Despite his Southern accent and the conclusions of a court to the contrary, officials at Immigration and Customs Enforcement managed to convince themselves that Thomas Warziniack was born in Russia. So they detained and planned to deport him. He is just one of hundreds of victims caught up in an unforgiving bureaucracy who beg, often without recourse, to be taken seriously.
It took McClatchy’s Washington bureau just minutes to confirm Warziniack’s citizenship. And when immigration prosecutors were presented with his birth certificate, they insisted on an additional week of detention in order to have time to verify the document.
But at least he was spared deportation. Some American citizens haven’t been so lucky.
Proving citizenship is especially difficult for the poor, mentally ill, disabled or anyone who has trouble getting a copy of his or her birth certificate while behind bars.
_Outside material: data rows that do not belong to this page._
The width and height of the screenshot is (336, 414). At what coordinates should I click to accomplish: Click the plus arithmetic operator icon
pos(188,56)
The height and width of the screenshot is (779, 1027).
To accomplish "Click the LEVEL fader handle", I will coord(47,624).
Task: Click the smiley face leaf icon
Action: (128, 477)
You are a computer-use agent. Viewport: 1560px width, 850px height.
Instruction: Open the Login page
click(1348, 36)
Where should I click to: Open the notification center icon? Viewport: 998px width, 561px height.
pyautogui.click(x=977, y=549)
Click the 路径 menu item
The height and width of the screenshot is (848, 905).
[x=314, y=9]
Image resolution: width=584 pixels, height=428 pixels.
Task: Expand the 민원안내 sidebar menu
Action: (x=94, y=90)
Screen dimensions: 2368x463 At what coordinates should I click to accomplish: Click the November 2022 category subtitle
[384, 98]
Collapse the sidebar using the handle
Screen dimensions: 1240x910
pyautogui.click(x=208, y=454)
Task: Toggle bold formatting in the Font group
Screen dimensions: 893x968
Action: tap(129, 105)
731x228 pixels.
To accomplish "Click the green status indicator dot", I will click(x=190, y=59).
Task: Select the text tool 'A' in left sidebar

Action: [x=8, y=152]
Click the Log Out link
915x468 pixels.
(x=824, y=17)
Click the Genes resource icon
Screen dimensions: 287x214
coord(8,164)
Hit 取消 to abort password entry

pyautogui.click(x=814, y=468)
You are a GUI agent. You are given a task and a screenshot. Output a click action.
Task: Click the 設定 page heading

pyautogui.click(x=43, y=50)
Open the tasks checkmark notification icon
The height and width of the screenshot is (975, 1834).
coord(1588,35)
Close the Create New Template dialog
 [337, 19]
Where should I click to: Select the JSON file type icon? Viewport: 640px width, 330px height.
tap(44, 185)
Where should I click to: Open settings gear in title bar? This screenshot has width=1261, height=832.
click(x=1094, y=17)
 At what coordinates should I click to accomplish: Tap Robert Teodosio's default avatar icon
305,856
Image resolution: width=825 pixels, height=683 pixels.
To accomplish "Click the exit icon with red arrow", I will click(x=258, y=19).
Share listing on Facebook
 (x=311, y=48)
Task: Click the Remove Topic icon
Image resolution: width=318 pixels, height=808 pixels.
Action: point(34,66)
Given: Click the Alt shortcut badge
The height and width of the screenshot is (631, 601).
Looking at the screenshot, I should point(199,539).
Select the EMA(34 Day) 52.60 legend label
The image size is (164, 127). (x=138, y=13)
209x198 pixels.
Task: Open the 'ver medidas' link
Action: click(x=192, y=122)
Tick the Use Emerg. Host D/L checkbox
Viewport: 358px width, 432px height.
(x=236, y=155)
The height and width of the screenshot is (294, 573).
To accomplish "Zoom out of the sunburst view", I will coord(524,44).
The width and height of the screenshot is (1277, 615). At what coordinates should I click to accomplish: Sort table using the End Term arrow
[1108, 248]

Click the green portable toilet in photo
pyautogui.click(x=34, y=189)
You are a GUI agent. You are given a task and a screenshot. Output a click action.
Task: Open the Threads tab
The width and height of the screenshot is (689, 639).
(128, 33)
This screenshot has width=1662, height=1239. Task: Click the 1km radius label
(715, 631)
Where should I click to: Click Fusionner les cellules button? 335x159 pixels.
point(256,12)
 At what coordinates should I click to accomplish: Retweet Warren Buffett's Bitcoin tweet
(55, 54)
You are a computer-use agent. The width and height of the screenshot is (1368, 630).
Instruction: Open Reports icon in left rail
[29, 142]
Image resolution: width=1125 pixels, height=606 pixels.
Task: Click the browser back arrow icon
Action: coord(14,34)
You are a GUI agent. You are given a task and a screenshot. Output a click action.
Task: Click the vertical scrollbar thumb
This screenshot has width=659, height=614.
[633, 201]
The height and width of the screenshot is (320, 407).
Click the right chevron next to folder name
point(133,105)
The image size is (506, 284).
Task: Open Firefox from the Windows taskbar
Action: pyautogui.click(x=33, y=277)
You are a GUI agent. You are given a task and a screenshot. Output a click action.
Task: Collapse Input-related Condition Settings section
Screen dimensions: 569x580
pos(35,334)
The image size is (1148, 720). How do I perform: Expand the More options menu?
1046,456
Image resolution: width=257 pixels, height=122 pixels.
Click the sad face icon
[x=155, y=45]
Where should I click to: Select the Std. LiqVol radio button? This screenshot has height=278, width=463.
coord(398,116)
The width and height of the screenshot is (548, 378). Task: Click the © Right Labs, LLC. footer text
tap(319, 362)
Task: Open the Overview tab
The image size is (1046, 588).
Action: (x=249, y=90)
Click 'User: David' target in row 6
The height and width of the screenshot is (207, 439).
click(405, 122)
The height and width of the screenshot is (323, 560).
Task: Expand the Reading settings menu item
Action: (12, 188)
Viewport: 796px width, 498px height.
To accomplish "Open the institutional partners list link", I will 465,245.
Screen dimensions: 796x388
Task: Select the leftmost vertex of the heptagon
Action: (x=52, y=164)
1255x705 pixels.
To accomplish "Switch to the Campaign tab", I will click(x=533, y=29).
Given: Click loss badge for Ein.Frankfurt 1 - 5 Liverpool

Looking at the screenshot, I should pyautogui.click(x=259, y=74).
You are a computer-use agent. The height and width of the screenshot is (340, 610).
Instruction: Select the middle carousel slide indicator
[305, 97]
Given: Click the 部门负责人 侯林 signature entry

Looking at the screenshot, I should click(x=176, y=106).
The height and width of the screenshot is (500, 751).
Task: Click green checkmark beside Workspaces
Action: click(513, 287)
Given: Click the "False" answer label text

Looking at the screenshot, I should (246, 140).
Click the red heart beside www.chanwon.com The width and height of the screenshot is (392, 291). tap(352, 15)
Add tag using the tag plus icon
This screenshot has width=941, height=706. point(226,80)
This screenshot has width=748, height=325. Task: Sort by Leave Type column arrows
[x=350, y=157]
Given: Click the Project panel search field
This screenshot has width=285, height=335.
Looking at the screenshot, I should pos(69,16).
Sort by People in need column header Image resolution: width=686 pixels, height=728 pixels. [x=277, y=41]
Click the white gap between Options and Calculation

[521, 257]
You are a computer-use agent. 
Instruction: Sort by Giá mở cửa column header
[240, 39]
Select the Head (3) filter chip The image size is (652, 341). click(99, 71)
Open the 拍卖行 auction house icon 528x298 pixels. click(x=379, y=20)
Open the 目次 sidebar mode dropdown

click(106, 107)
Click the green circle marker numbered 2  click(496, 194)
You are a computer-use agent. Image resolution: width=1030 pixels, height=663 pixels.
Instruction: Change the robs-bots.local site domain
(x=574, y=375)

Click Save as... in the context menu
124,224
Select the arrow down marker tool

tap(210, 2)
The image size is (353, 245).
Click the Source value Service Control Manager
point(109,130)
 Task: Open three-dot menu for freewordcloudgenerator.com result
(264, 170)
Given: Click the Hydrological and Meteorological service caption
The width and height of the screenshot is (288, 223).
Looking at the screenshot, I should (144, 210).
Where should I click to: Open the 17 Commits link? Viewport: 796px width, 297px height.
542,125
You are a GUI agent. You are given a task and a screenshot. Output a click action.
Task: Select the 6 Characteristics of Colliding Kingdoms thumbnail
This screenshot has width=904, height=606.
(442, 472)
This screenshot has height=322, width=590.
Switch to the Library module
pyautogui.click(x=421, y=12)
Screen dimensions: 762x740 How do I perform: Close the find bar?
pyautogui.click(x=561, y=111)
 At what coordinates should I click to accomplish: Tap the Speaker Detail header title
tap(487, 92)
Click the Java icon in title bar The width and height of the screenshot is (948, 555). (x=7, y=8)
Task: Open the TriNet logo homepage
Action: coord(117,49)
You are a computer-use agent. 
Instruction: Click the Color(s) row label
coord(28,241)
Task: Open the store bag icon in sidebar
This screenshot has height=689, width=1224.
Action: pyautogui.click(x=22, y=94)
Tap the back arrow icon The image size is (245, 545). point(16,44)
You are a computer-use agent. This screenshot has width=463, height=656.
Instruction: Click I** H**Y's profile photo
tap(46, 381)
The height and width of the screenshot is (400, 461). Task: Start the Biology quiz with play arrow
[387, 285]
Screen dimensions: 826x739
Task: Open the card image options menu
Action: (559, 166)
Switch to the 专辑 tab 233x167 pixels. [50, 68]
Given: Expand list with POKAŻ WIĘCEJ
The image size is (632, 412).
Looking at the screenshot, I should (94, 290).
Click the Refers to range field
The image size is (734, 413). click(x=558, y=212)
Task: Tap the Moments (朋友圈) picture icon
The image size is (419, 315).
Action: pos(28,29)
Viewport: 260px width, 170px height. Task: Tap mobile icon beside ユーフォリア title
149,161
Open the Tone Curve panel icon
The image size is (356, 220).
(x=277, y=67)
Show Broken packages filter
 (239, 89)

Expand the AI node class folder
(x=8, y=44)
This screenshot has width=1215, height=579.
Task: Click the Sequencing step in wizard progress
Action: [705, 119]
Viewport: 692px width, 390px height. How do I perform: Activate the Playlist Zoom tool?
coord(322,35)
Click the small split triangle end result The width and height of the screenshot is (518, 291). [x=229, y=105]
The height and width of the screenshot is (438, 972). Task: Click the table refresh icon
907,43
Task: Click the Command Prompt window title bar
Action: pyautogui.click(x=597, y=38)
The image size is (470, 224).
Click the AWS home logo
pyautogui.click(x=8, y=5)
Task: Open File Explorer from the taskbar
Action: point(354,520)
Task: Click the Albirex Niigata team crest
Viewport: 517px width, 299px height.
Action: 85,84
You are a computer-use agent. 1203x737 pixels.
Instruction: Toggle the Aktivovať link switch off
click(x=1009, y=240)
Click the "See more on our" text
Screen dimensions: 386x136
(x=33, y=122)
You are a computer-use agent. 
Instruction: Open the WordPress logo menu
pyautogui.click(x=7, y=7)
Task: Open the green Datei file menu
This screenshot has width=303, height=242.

Pedro Guzman, a mentally disabled U.S. citizen who was born in Los Angeles, was serving a 120-day sentence for trespassing last year when he was shipped off to Mexico. Guzman was found three months later trying to return home. Although federal government attorneys have acknowledged that Guzman was a citizen, ICE spokeswoman Virginia Kice said Thursday that her agency still questions the validity of his birth certificate.
Last March, ICE agents in San Francisco detained Kebin Reyes, a 6-year-old boy who was born in the U.S., for 10 hours after his father was picked up in a sweep. His father says he wasn’t permitted to call relatives who could care for his son, although ICE denies turning down the request.